• REQUIRED TASKS:
• a. What is the size of the numeric dataset described in the forum thread?
• b. In the records, change "Status" to "Priority" throughout the stretch from the line containing "Expand the Status dropdown menu" through the line containing "coord(715,60)", and reproduce only those lines with nothing else altered. Leave the pictures out.

• PROVIDED TEXT:
Reputation: 77
I have a simple classification problem, which I am trying to address through neural network using keras. There is numeric dataset, of size 26000 * 17.But the problem is that, there are a lot of missing values (null values) in the dataset. Data is quite sensitive, so neither I can ignore all rows containing null values nor replace the null values in the data with average, mean or any standard number. There is also constraint of not using KNN imputation to replace missing entries. What is the best way to handle such dataset?
Upvotes: 4
Views: 822
Reputation: 1
#handling missing numerical data
import numpy as np
from sklearn.impute import SimpleImputer
imp_mean = SimpleImputer(missing_values=np.nan, strategy='mean')
numerical_cols = list(np.where((X.dtypes == np.int64) | (X.dtypes
==
np.float64))[0])
imp_mean.fit(X.iloc[:,numerical_cols])
X.iloc[:,numerical_cols] =
imp_mean.transform(X.iloc[:,numerical_cols])
#handling missing string data
imp_mean = SimpleImputer(missing_values=np.nan,
strategy='most_frequent')
imp_mean.fit(X.iloc[:,string_cols])
X.iloc[:,string_cols] = imp_mean.transform(X.iloc[:,string_cols])
Upvotes: 0
Reputation: 101
The best way to replace the missing values in any sort of numeric dataset is KNN-Imputation, which replace the missing values by considering neighbor entries.
Upvotes: 0
Reputation: 79
I dont know how much your data is crucial. BTW there is no as such good way to handle missing values. Sure, you will have to handle it by finding mean or average or with any standard number(e.g 0). KNN imputation is considered best method but dont know why there is constraint of not using KNN imputation.
Upvotes: 1

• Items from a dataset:
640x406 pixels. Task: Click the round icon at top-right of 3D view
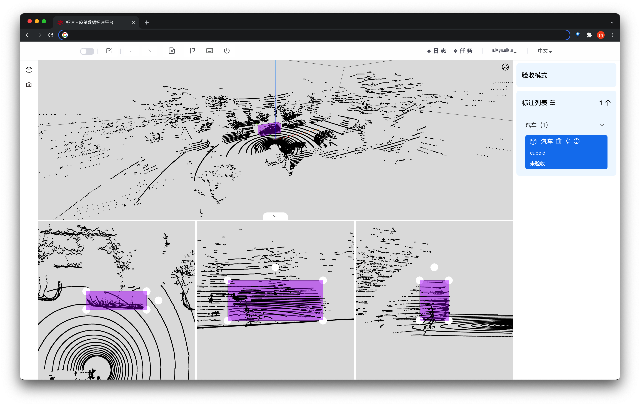505,67
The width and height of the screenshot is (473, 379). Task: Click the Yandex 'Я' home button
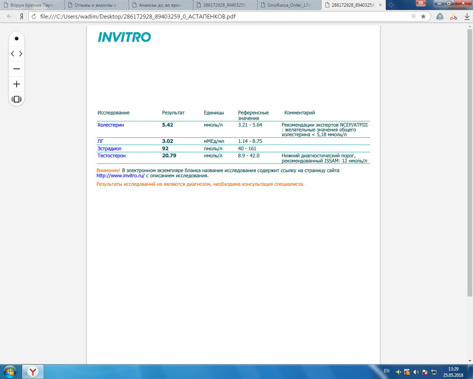click(x=22, y=16)
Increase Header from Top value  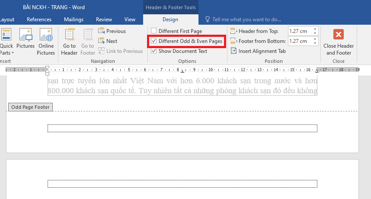coord(315,29)
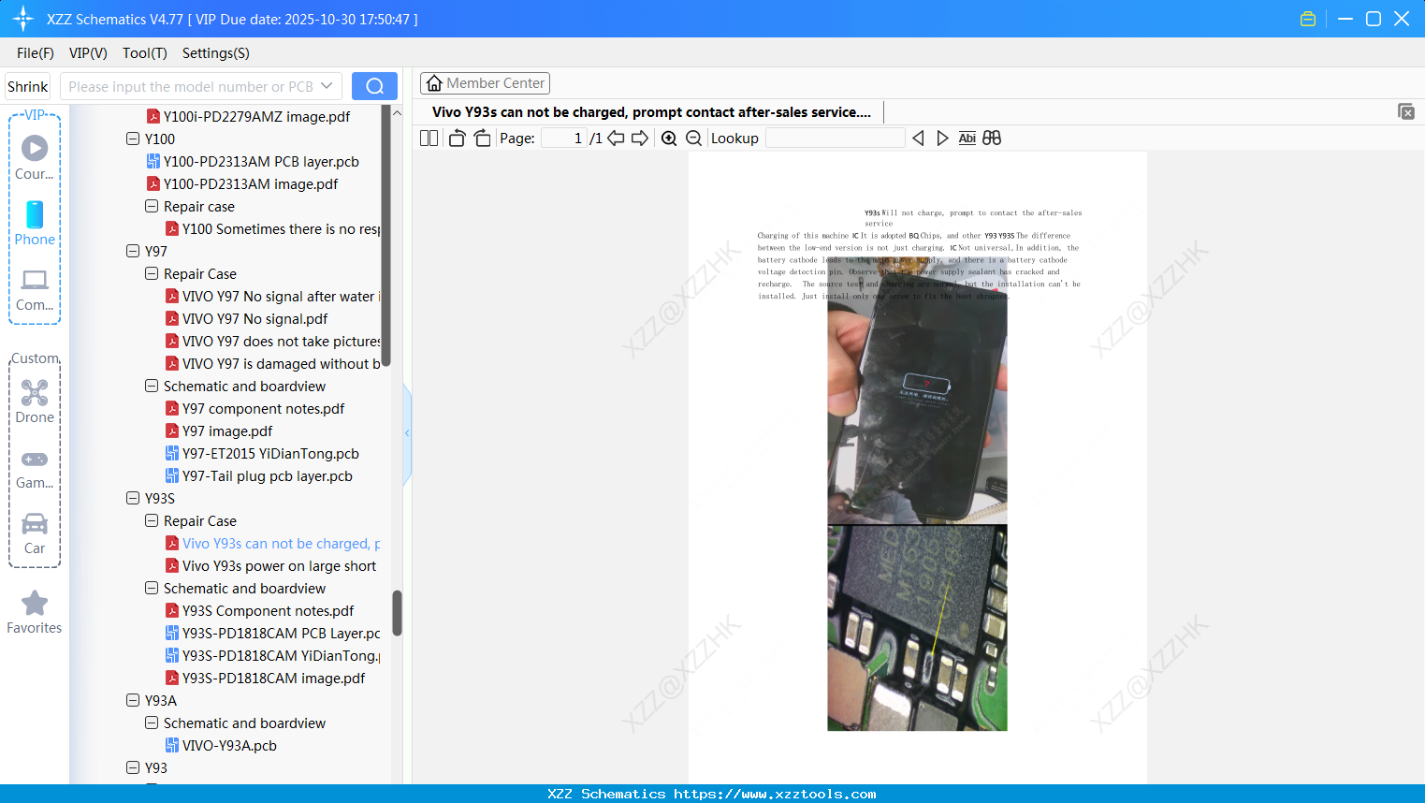Open the Settings(S) menu
This screenshot has width=1425, height=803.
tap(215, 53)
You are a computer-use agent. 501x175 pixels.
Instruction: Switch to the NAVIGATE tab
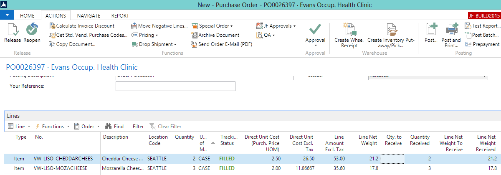point(89,16)
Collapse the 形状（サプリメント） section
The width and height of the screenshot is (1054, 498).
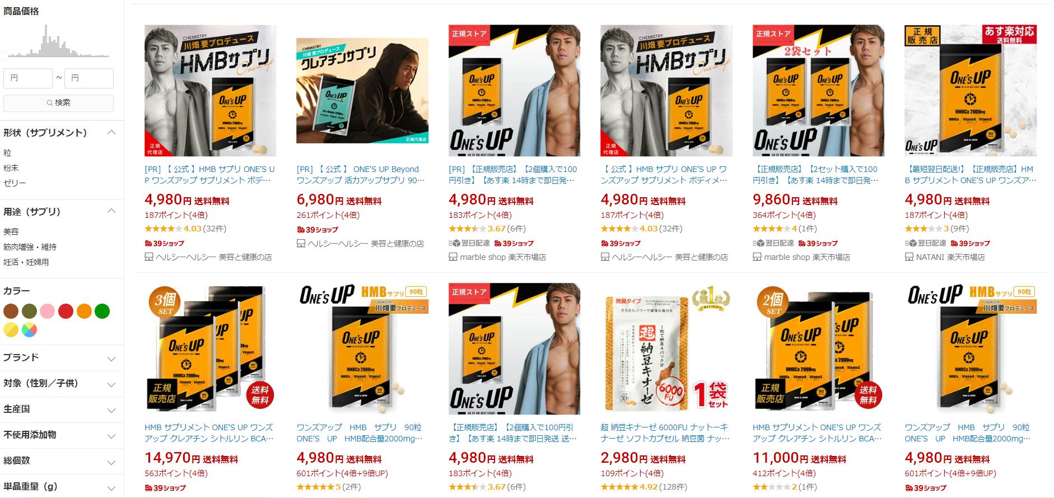pyautogui.click(x=111, y=133)
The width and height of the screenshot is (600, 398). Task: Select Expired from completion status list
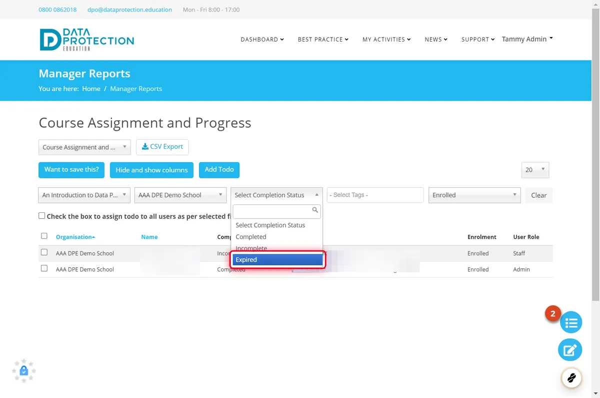pos(278,260)
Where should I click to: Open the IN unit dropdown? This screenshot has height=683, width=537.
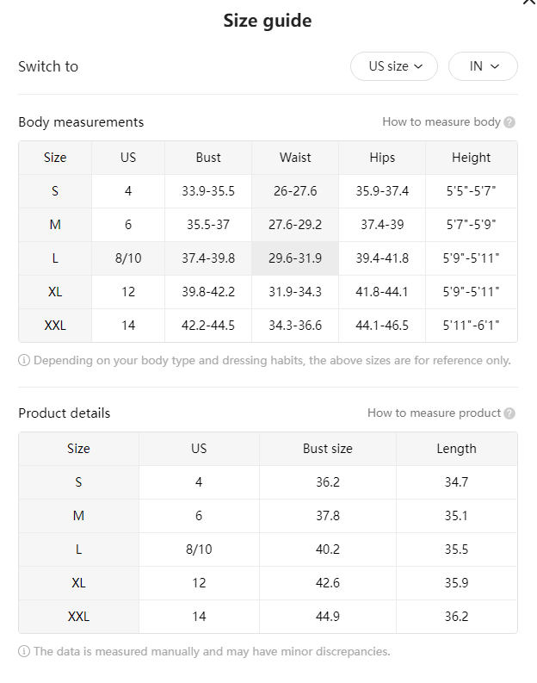tap(483, 66)

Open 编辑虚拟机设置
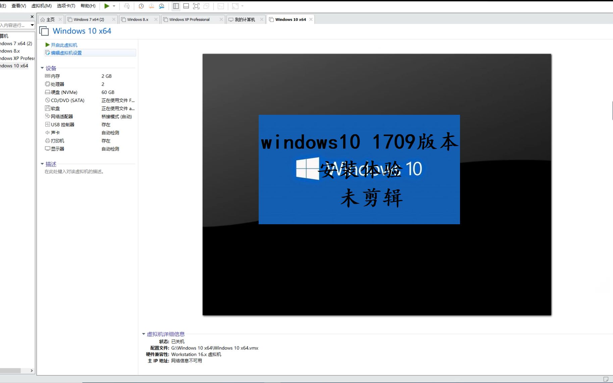point(66,53)
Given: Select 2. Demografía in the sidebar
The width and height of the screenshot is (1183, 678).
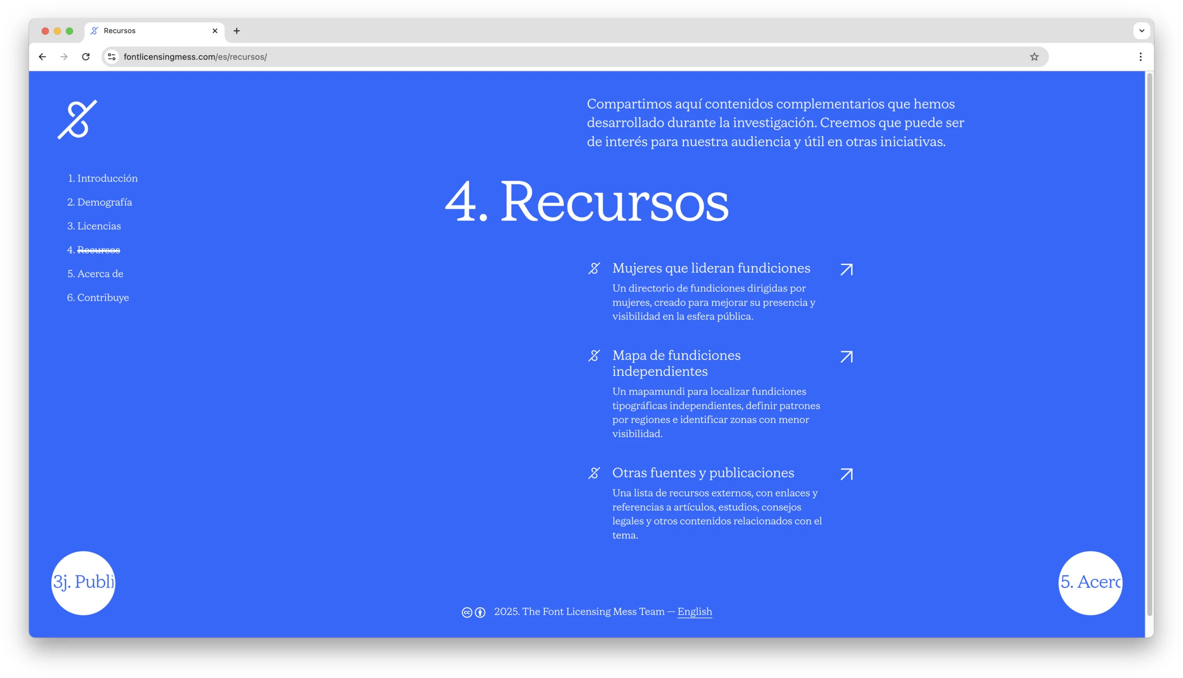Looking at the screenshot, I should [100, 202].
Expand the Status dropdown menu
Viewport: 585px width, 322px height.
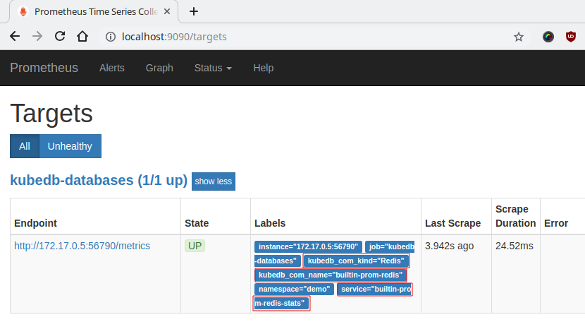(213, 68)
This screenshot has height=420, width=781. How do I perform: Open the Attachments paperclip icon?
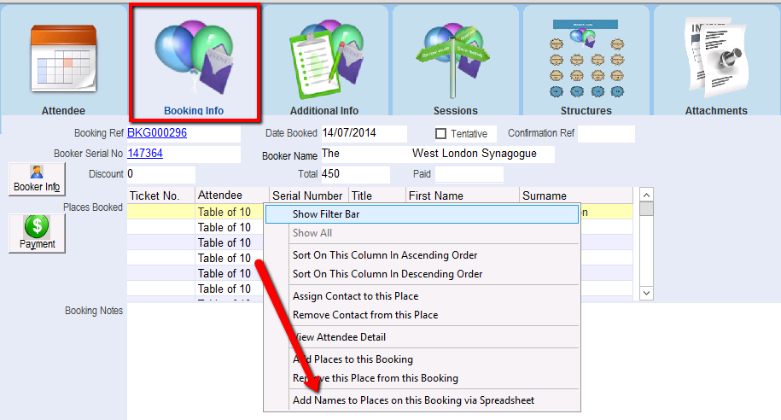coord(715,60)
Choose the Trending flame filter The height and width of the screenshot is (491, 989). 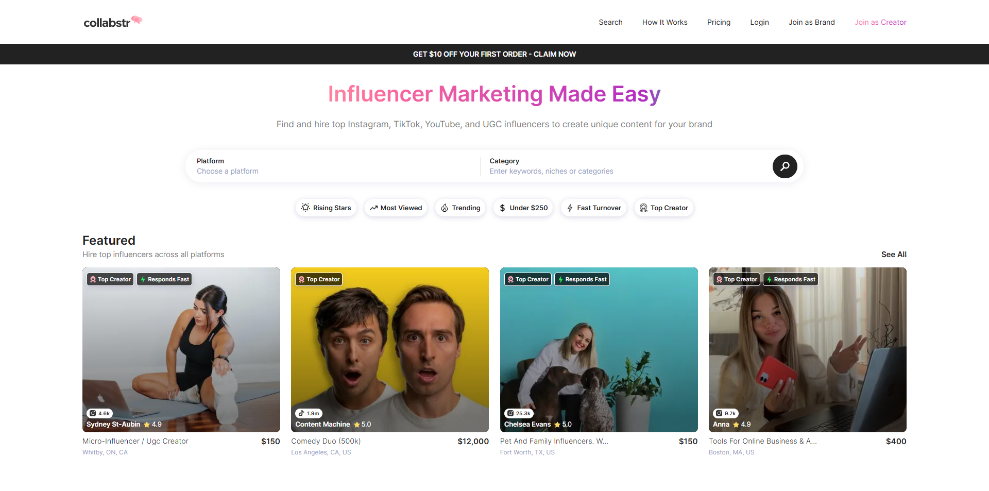tap(460, 208)
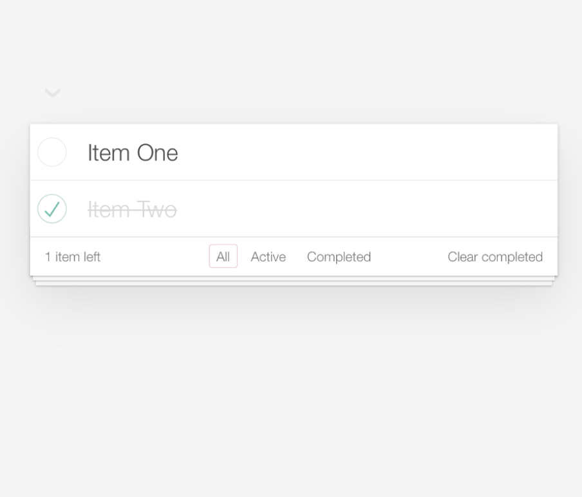Click empty space right of Item Two
Image resolution: width=582 pixels, height=497 pixels.
tap(386, 209)
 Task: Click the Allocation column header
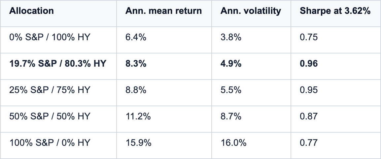(31, 11)
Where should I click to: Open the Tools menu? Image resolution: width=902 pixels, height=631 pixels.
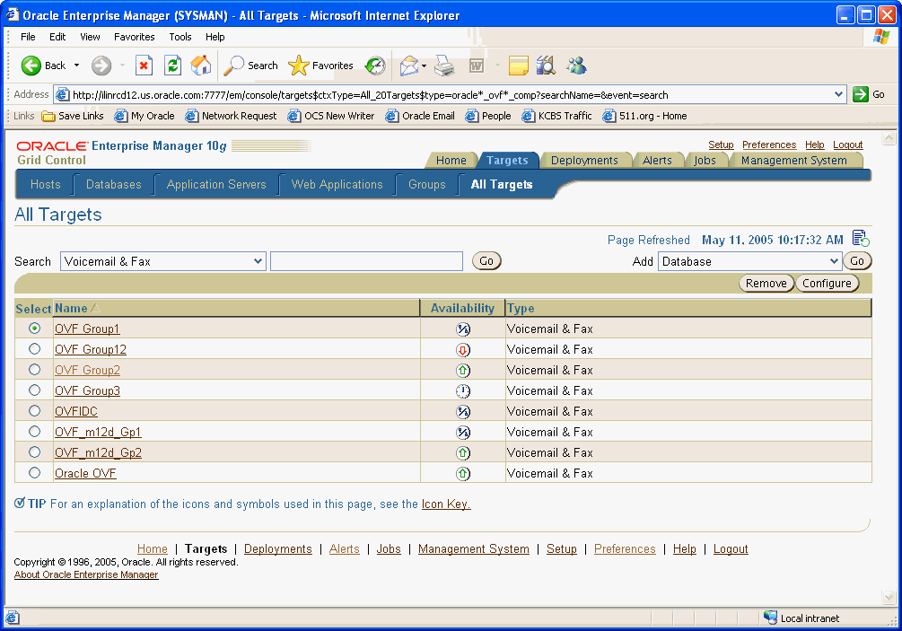(180, 37)
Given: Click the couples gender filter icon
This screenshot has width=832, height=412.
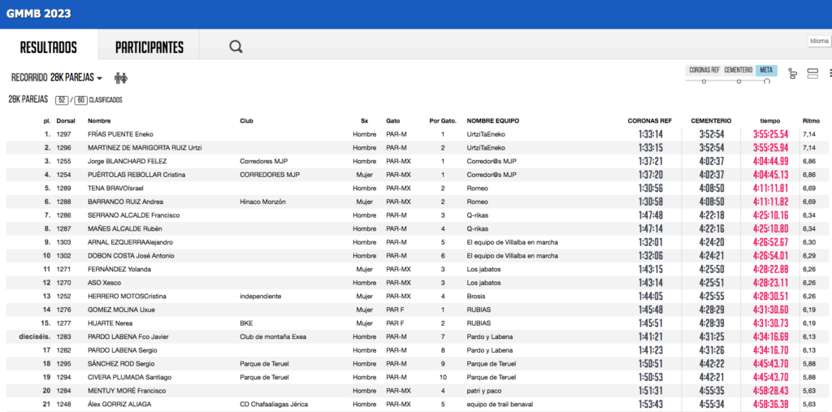Looking at the screenshot, I should 121,78.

• ANSWERS TO THE PROBLEMS:
• a. 26000 * 17

• b.
Expand the Priority dropdown menu
Viewport: 585px width, 322px height.
(213, 68)
This screenshot has height=420, width=781. How do I perform: Open the Attachments paperclip icon?
coord(715,60)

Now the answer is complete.